En 1950 et 1951, au moment de l’appel de Stockholm et de l’emprisonnement de dix militants communistes et cégétistes pour avoir arrêté un train d’armement en gare de Saint-Brieuc (le 11 mai 1950), Emile Le Gac participa à plusieurs meetings de soutien et à des manifestations de rue (à Saint-Brieuc le 14 juillet 1951) comme président départemental du mouvement des Combattants la Paix.

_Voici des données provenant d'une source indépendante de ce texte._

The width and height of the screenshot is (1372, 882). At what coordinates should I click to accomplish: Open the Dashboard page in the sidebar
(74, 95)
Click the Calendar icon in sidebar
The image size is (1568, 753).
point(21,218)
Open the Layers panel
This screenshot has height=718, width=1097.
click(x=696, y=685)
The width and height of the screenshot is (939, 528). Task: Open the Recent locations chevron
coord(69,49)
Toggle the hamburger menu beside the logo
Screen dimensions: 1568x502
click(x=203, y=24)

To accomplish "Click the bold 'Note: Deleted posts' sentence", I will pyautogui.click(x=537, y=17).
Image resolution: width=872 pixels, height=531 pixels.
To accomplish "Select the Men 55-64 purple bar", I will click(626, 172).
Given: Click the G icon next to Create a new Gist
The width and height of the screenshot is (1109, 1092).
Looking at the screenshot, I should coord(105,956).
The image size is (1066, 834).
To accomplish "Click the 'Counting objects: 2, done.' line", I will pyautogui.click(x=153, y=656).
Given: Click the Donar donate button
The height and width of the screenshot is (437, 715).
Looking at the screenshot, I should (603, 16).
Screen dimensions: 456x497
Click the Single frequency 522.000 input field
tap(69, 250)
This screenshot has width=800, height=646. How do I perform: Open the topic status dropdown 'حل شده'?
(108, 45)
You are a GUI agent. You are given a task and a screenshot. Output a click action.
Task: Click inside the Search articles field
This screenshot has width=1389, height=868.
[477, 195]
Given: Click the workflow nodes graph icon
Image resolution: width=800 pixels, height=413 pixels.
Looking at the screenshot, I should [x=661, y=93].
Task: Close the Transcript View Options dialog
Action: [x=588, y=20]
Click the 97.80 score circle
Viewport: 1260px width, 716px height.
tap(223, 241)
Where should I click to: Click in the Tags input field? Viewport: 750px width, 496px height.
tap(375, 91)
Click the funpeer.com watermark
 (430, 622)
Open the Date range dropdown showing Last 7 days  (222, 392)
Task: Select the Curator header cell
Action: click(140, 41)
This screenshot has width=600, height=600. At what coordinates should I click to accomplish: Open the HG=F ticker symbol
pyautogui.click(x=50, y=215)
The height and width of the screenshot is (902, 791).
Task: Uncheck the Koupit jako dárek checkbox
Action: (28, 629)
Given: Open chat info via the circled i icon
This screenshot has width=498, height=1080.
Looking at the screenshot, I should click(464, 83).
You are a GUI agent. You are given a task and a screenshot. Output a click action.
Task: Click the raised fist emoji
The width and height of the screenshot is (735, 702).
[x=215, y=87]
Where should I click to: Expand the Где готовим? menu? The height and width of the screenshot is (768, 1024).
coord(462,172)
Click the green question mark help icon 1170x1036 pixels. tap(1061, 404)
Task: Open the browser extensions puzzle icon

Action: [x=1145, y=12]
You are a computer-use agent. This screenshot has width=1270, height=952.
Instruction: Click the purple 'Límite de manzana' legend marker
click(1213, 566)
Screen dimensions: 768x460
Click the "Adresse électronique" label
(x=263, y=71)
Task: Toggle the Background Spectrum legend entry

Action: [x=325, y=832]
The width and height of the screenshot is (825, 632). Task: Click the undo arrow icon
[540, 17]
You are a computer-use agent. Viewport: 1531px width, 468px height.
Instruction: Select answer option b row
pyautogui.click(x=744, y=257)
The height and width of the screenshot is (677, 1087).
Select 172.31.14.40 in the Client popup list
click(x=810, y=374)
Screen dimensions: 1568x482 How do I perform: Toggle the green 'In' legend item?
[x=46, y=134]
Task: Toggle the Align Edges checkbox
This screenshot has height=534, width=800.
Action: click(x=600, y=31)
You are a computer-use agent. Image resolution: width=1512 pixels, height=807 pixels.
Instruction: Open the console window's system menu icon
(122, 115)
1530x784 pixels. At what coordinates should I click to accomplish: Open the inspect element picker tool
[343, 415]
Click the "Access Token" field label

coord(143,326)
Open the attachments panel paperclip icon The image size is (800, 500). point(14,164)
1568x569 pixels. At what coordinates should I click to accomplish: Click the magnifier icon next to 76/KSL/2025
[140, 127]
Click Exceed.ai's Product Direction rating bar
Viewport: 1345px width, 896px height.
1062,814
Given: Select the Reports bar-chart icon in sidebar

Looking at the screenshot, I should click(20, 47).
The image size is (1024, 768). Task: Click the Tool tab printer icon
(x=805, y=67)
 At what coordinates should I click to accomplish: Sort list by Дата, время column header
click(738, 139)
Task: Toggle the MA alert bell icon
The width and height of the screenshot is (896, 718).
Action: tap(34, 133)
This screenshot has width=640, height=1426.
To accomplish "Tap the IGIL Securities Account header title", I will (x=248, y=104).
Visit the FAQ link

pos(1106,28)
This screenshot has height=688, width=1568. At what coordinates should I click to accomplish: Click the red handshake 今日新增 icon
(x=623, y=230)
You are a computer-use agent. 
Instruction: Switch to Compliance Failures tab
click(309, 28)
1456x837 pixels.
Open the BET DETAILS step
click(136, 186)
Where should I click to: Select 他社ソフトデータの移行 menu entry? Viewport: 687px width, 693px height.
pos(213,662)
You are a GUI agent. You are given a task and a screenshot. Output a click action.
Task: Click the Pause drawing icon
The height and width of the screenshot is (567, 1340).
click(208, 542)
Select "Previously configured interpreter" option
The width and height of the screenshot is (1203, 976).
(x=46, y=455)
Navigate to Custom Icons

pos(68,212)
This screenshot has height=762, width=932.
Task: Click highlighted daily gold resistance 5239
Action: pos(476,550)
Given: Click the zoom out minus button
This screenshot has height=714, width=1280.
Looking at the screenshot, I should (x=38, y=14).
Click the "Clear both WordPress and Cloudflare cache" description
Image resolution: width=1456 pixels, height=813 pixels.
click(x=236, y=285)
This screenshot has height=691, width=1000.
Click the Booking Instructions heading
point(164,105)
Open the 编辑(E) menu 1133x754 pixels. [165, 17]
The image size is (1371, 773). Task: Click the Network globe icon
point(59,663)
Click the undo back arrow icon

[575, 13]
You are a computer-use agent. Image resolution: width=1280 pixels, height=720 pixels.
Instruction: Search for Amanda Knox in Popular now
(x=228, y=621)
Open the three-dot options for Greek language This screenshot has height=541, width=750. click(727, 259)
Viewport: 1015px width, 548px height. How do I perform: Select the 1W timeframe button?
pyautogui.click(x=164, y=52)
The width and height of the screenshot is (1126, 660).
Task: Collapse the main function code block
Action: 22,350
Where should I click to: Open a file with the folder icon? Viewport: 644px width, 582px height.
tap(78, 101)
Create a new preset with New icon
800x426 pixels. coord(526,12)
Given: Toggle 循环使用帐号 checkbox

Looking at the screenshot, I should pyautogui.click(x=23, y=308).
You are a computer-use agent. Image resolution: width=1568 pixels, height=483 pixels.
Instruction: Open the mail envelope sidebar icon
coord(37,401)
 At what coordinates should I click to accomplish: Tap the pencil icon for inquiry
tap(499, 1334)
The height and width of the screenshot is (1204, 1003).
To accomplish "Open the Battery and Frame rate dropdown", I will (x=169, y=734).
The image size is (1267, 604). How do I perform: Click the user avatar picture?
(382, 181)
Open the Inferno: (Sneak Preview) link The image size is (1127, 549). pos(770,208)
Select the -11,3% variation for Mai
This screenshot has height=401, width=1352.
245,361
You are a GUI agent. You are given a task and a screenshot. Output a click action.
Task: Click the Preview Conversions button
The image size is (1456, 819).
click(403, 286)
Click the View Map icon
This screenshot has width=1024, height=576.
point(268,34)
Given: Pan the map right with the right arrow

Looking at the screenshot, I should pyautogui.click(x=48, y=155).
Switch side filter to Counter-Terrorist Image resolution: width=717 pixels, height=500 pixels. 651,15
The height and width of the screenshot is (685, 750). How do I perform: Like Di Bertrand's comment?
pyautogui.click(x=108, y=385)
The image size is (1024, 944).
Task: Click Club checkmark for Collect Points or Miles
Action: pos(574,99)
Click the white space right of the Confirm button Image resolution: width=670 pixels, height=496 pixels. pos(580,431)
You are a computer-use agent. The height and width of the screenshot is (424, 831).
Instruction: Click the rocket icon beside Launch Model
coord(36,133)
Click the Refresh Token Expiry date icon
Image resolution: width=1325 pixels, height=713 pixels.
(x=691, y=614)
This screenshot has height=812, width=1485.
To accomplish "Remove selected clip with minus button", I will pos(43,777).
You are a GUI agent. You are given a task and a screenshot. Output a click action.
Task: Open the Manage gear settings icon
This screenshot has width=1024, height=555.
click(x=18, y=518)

Aux élections législatives du 17 juin 1951, Emile Le Gac prit la tête d’une liste d’entente républicaine comme républicain progressiste. Sa proximité avec le PCF était évidente. Sa liste comptait en 3e position Michel Geitsdoerfer, l’ancien député-maire de Dinan, et en 4e Christian Le Guern (« voir ce nom »), l’ancien secrétaire général non communiste de la CGT en 1945. Il est probable que cette 6e liste, de centre gauche très laïque, à côté de celles du PCF et du RPF, avait pour ambition d’empêcher l’apparentement Pleven-droite, MRP et SFIO de dépasser les 50 % des voix et de se partager les sept sièges de députés. Mais la liste Le Gac n’obtint qu’à peine 4 % des voix (10 363 en moyenne) face aux listes apparentées (51,4 %). Du coup, avec 26,6 % des voix, le PCF perdait ses deux députés et le RPF (16,9 %) n’en avait aucun. Emile Le Gac avait recueilli 11 009 suffrages.
Par Christian Bougeard
SOURCES : Arch. Dép. Côtes d’Armor, 1 W 15 et 1 W 16. Rapports sur la situation des communes en 1941.- 1 W 13. Rapports des renseignements généraux (1951-1956), 20 W 86 et 20 W 87. Élections cantonales de 1945 et 1949, 20 W 80. Élections législatives de 1951. — Christian Bougeard, Le choc de la guerre dans un département breton : les Côtes-du-Nord des années 1920 aux années 1950, thèse d’État, Rennes 2, 1986.